[Collection entries]
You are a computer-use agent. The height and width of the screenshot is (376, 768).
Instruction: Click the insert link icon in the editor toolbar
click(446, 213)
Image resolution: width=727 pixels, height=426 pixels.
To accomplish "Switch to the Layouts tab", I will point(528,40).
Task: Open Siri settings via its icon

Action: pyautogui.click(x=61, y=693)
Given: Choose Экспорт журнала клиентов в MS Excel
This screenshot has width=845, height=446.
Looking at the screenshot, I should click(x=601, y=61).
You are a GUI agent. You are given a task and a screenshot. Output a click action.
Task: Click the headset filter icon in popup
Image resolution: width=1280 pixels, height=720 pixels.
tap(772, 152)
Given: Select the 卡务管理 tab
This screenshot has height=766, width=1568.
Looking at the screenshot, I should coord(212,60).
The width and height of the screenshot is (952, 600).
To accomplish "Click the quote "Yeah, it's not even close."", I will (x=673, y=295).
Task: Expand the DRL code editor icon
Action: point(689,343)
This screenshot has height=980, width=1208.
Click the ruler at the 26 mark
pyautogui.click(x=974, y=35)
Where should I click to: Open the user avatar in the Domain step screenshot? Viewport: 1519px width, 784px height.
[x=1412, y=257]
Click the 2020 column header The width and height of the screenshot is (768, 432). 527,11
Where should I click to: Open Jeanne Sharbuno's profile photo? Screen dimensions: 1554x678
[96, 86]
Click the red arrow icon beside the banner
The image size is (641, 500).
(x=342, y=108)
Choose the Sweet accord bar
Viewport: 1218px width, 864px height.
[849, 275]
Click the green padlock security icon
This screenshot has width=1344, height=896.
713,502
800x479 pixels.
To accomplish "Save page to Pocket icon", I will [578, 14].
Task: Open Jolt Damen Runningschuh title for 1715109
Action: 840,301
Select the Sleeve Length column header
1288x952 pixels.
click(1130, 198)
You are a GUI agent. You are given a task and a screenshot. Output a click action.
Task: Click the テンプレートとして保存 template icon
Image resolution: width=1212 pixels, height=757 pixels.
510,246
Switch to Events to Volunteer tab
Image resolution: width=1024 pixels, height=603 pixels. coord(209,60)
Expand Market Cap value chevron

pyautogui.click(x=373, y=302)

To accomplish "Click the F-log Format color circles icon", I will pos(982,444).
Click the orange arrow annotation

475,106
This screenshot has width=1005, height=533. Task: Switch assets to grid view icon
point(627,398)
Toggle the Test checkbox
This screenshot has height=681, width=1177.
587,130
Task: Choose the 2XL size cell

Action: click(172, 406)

## Work item
In the records above, find each line that holds the word "header"; copy all such lines.

## Exercise solution
Click the 2020 column header The width and height of the screenshot is (768, 432). 527,11
Select the Sleeve Length column header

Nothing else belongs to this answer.